*TEXTO PARA LEITURA:*
↓
12/04/2016

O MEDO AMEAÇA A ESPERANÇA

Autor: Carlos Nina

Ideologia e Religião

 

Ideologia e Religião são importantes para alimentar a mente e o espírito das pessoas e fortalecer a cultura da sociedade. Contudo, são instrumentos eficazes para seduzir incautos e os levar à radicalização e à violência. Por deformação intelectual, cultural ou moral, pessoas podem usar tanto a ideologia como a religião para induzir contingentes incalculáveis de indivíduos a praticar todo tipo de atrocidades. A história tem inúmeros exemplos disso. O momento nacional e mundial tem sido emblemático. Aí estão a intolerância religiosa promovendo o terror e assassinando inocentes, e a falácia ideológica seduzindo pessoas, para manter uma organização criminosa no poder. 

 

Refém do medo

 

Cooptados a soldo ou seduzidos pela mentira, segmentos da sociedade têm sido induzidos a materializar ameaças para tornar o povo brasileiro refém do medo.

 

Passivo e tolerante com a corrupção que viceja historicamente nas entranhas do Poder, o povo brasileiro não estava com medo quando elegeu aquele que prometeu acabar com a fome e a miséria. Apenas acreditou em suas promessas, tão ou mais falsas – se isso é possível – do que as dos demais demagogos que se apresentam a cada eleição.
↑
*OBJETIVOS:*
1. De acordo com o texto sobre ideologia, religião e medo, para que ideologia e religião são importantes?
2. Dê sequência ao texto sobre ideologia, religião e medo, começando logo depois da última frase apresentada.

*MATERIAL DE APOIO:*
↓
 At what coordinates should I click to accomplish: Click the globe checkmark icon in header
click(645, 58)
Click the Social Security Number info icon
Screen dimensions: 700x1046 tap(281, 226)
↑
*LISTA DE RESPOSTAS:*
1. Para alimentar a mente e o espírito das pessoas e fortalecer a cultura da sociedade.

2.
 

Ressalvem-se os momentos históricos de repressão, quando o medo é um sentimento que nem pode ser negado, pela ostensividade ameaçadora dos regimes de exceção, uma vez que estes se caracterizam pelo uso impune dos mecanismos do Estado, neles incluídos o sequestro, a tortura e o assassinato, para perseguição a adversários políticos.

 

Esperança numa promessa

 

Consciente da lama sobre a qual repousavam os Poderes da República, a maioria da população acreditou numa organização partidária que surgiu  prometendo combater a corrupção, assegurar educação, saúde, e tudo o mais que todo cidadão de bem espera do Estado, direitos que sempre estiveram consignados em todas as Constituições brasileiras, expressamente, a partir do preâmbulo da Carta de 1934, e mantida na de 1988: o bem-estar de todos. As demais expressões são redundantes, porque o bem-estar pressupõe direitos sociais e individuais, liberdade, segurança, desenvolvimento, igualdade e justiça.

 

Um projeto de poder criminoso

 

O que poucos (só seus idealizadores) sabiam é que não se tratava de um projeto político com finalidade constitucional. Mas de criação de uma poderosa organização criminosa, inspirada em experiências históricas, cujos resultados foram desastrosos. Espertos (?), a bandidagem local tinha planos diferentes dos anunciados nas experiências nas quais se inspiraram. Isso partindo do pressuposto de que aquelas experiências tinham, efetivamente, projetos idealistas, e não os mesmos que de seus imitadores. De um modo ou de outro, apresentaram, ao final, o mesmo quadro de exploração do povo para manutenção de uma elite corrupta.

 

Lobo na pele de cordeiro

 

O projeto era a conquista do poder e sua manutenção, “democraticamente” sustentado num curral eleitoral de grandes proporções, à custa da exploração da miséria. Mas o discurso era de combate à corrupção.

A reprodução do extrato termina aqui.